** PAGE **
===============

Skip to content

Recover to Predict: Progressive Retrospective Learning for Variable-Length Trajectory Prediction

Conference: CVPR2026 arXiv: 2603.10597 Code: zhouhao94/PRF Area: Autonomous Driving Keywords: trajectory prediction, variable-length observation, progressive retrospection, knowledge distillation, autonomous driving

TL;DR

This paper proposes the Progressive Retrospective Framework (PRF), which employs cascaded retrospective units to progressively align features from incomplete observations to those of complete observations, substantially improving variable-length trajectory prediction performance in a plug-and-play manner compatible with existing methods.

Background & Motivation

  1. Trajectory prediction is a core task in autonomous driving: Accurately forecasting the future motion of dynamic traffic participants is critical for safe planning and collision avoidance.
  2. Existing methods rely on fixed-length observations: The vast majority of methods are optimized for standard-length inputs (e.g., 50 or 20 steps) and are highly sensitive to variation in observation length.
  3. Incomplete observations are pervasive in real-world scenarios: Vehicles newly entering the perception range, re-detected after occlusion, or recovered from tracking loss all produce variable-length or incomplete trajectories.
  4. Performance degrades sharply as observations shorten: The SOTA method DeMo sees mADE6 deteriorate from 0.658 to 0.861 on Argoverse 2 when observation length drops to 10 steps—a substantial regression.
  5. One-step mapping strategies struggle with short trajectories: Existing approaches (DTO, FLN, LaKD, CLLS) directly map incomplete features to complete features, performing poorly when the information gap is large.
  6. Independent training (IT) offers diminishing returns at high cost: Training a separate model for each observation length yields marginal improvements but incurs enormous computational and storage overhead.

Method

Overall Architecture: Progressive Retrospective Framework (PRF)

===============

** RECORD EXTRACTS **
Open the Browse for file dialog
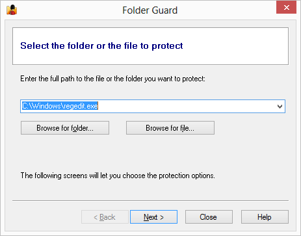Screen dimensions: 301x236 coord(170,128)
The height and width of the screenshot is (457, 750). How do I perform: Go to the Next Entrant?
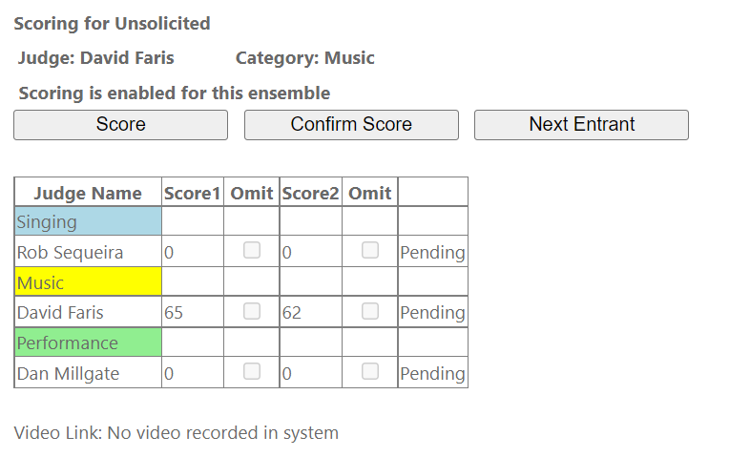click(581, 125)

===============

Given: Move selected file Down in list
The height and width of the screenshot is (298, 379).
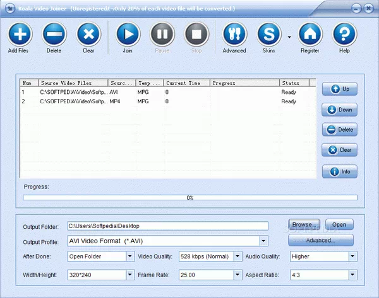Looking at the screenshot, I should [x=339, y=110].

===============

** GIVEN INSTRUCTION **
On the trajectory prediction page, does each statement below agree with the text? Answer yes or no for each and quote the words of the text that decide it. (a) On Argoverse 2, DeMo's mADE6 worsens to 0.861 when the observation length drops to 10 steps. (b) PRF has to replace existing methods instead of working with them. (c) Training a separate model for each observation length costs little in computation and storage.

** EXERCISE ANSWER **
(a) Yes: "The SOTA method DeMo sees mADE6 deteriorate from 0.658 to 0.861 on Argoverse 2 when observation length drops to 10 steps"
(b) No: "in a plug-and-play manner compatible with existing methods"
(c) No: "Training a separate model for each observation length yields marginal improvements but incurs enormous computational and storage overhead."